A new tool using electronic health records data could help clinicians avoid missed or late dementia diagnoses in older adults, according to a National Institute of Aging-funded study.

To create the eRADAR tool, investigators examined health records from seniors who participate in an ongoing Kaiser Permanente Washington study. Among 4,330 patients across more than 16,000 clinical visits related to the study, 1,015 visits resulted in a dementia diagnosis. Yet of these diagnoses, nearly half had not been coded in the patients’ EHR records, the study team reported.

The researchers created a model based on the key markers that best predicted undiagnosed dementia among these patients. The final model included markers of dementia-related symptoms such as psychosis diagnoses and antidepressant fills; healthcare utilization patterns such as emergency room visits; and dementia risk factors such as cerebrovascular disease and diabetes. Participants with eRADAR scores in the top 5% were more than five times as likely to have unrecognized dementia than the study’s patient population overall.

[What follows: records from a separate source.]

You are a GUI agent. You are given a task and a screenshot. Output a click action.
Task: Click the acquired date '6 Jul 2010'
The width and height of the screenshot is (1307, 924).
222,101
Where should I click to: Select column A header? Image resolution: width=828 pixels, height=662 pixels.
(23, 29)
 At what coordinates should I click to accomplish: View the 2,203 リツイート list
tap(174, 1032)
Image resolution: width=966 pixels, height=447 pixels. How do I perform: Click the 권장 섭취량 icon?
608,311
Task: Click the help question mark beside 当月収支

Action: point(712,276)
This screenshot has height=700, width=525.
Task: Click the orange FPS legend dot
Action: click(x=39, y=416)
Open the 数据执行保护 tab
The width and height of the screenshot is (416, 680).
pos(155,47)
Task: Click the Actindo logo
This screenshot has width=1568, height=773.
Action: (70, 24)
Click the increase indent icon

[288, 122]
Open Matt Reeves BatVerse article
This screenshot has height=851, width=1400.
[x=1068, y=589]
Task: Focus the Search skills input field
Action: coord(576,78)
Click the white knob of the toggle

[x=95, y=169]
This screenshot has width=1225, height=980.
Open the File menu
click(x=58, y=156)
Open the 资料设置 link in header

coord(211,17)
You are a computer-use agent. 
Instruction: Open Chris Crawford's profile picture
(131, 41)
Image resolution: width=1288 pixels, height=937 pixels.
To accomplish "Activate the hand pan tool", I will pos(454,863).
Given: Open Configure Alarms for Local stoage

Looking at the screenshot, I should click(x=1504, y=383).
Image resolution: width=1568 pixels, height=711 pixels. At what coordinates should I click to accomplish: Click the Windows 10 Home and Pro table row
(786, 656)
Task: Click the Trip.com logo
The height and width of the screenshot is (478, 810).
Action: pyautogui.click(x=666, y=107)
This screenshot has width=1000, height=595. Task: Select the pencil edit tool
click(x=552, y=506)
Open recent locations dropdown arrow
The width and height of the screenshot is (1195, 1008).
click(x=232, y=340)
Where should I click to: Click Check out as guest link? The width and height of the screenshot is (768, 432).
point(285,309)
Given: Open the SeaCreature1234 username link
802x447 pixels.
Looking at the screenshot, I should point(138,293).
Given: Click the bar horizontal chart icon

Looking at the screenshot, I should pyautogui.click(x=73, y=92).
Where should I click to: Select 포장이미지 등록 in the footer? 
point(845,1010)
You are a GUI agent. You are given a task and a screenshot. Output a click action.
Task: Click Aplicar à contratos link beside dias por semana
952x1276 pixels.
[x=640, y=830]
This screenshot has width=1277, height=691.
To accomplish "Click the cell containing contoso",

The findings suggest that a tool using readily available EHR records could be used in primary care to detect more at-risk patients for referral to needed screening, the investigators concluded. 

The researchers hailed from the University of California, San Francisco; the University of Washington, Seattle; and the Kaiser Permanente Washington Health Research Institute.


Full findings were published in the Journal of the American Geriatrics Society.